Indeed, a wide-ranging combination of economic, social and ecological crises characterizes the present global conjuncture. Its crisis is far more deep-seated than an economic depression or a cyclical crisis of capitalist economic growth. This crisis involves emerging challenges to the knowledge forms and political dominance of neo-liberal market civilization & capitalist globalization. Together what might be called these “post-modern” contemporary political and social conditions form part of the global organic crisis.

In this crisis many progressive forces are coalescing to produce a new form of political agency. Drawing on Machiavelli’s The Prince and Gramsci’s, The Modern Prince, I call this multiple and complex set of forces and movements the “Post-Modern Prince.” The “Post-Modern Prince.” draws on a lineage of progressive traditions, networks, forums and organizations that have developed over decades.

The term post-modern used here therefore both refers to some of the specific social and political conditions that characterize key aspects of the early 21st century as well as denoting some of the progressive political forces and movements which are forming to confront the organic crisis.

Indeed, despite the tendency in orthodox political discourse and the media to represent the present realities as if there is no alternative to the mainstream parties, political leaders and government regimes, the “Post-Modern Prince” signals emerging challenges to the forms of knowledge and dominant political frameworks of neo-liberal globalization and capitalist market civilization.

The PowerPoint presentation for this lecture can be downloaded here.

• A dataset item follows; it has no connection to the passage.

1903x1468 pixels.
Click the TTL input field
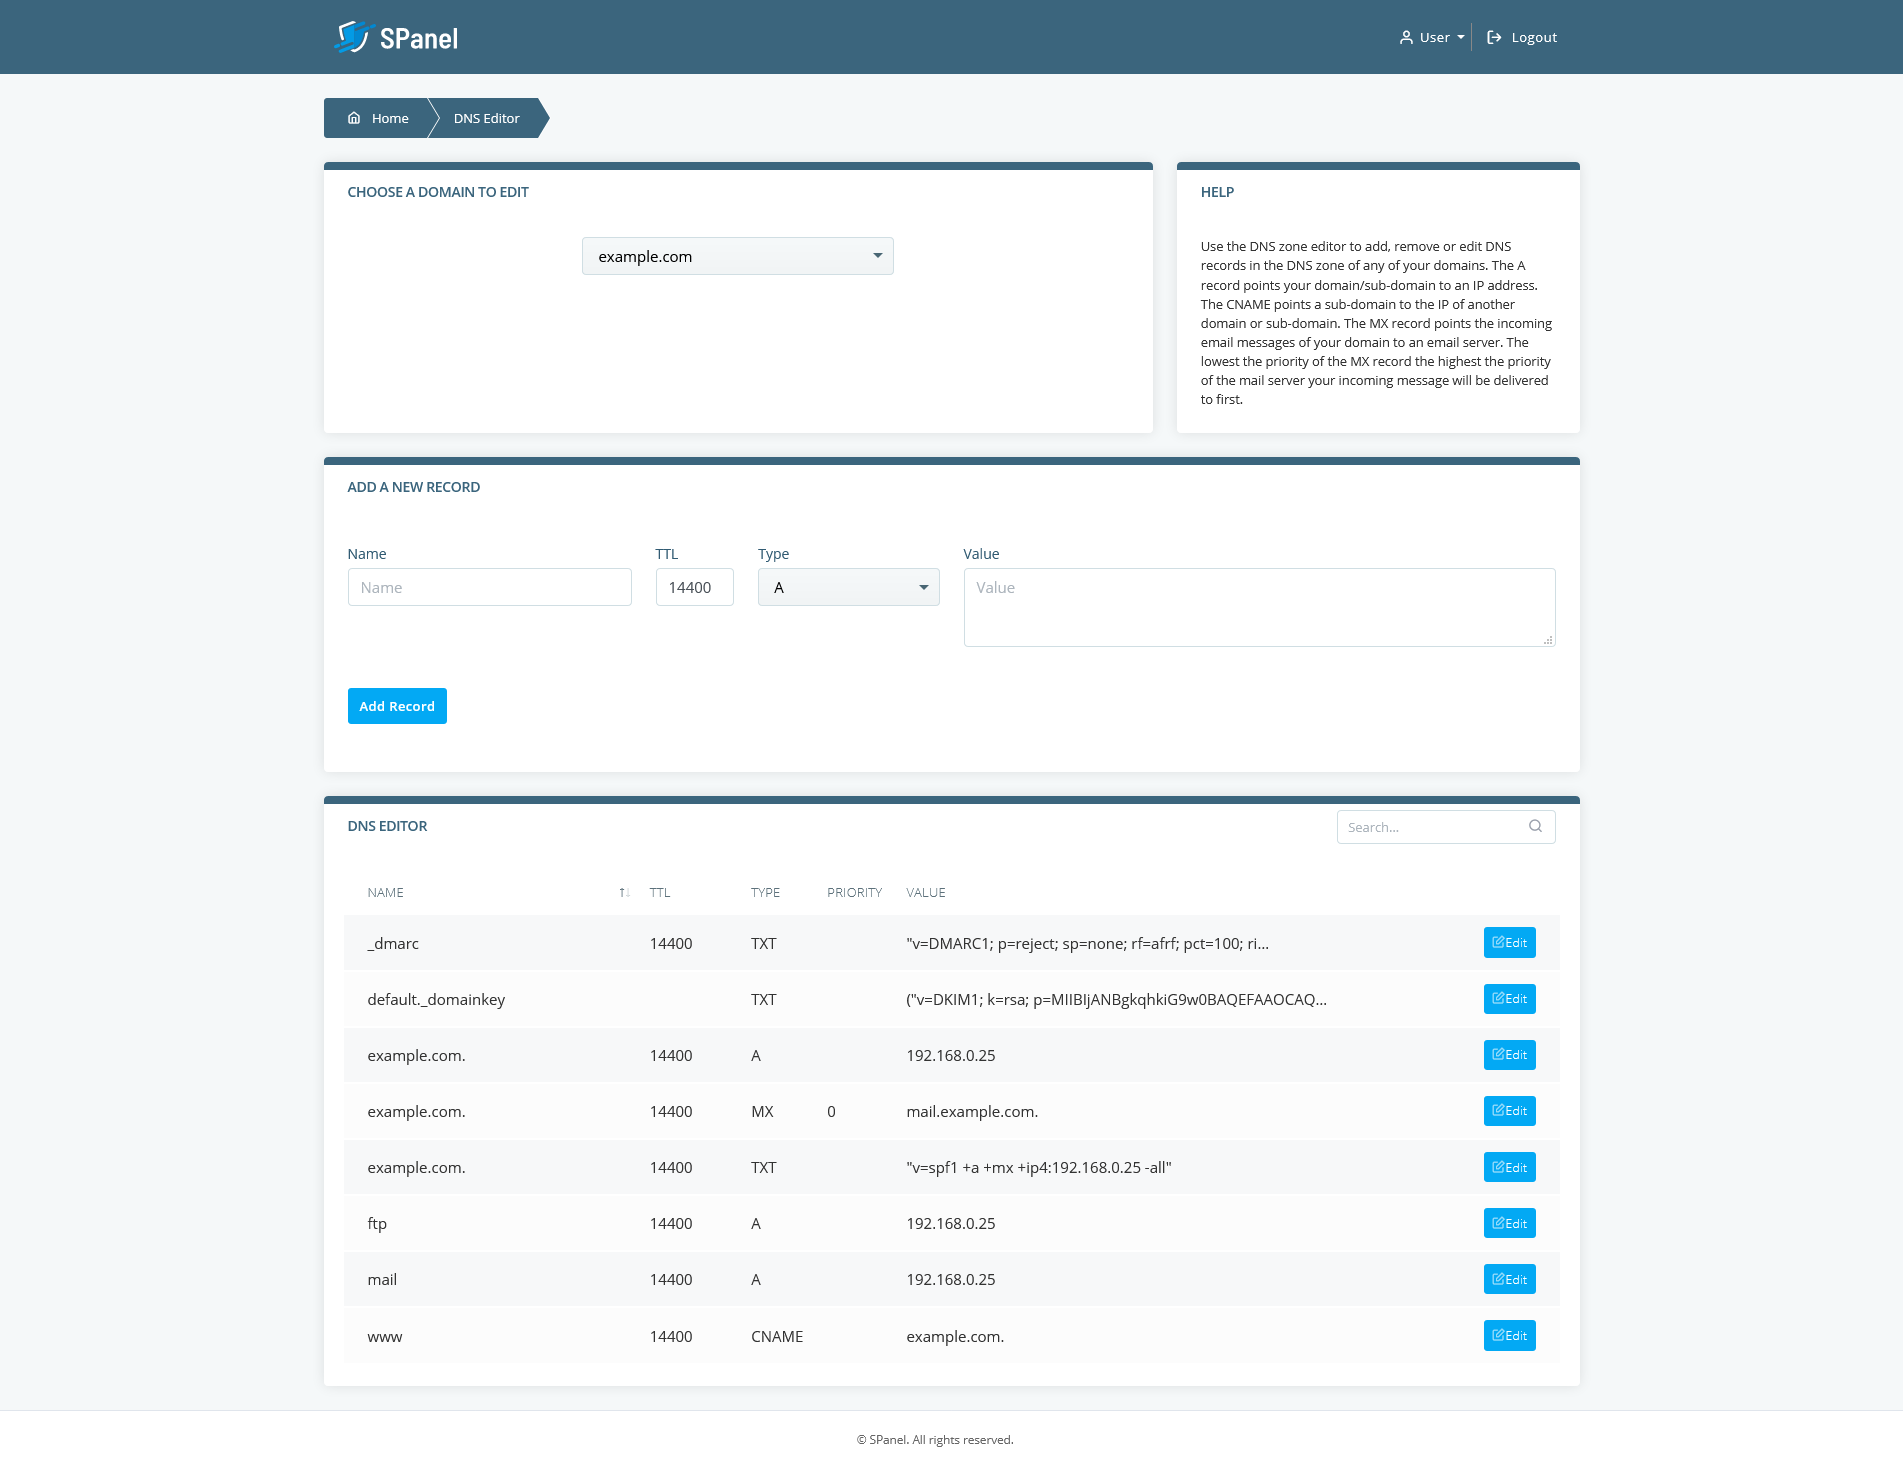pyautogui.click(x=694, y=588)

International Relations: a radical view

On May Day 2009, capitalism is in crisis. For academic readers interested in theoretical approaches to International Relations and world capitalism, here is a copy of the English version of an entry I wrote for the Critical Dictionary of Marxism which was published in 2004. It outlines various approaches to International Relations and contrasts them with critical approaches including those of Marx and Engels and what has come to be known as the Neo-Gramscian perspective.

The PDF can be downloaded here.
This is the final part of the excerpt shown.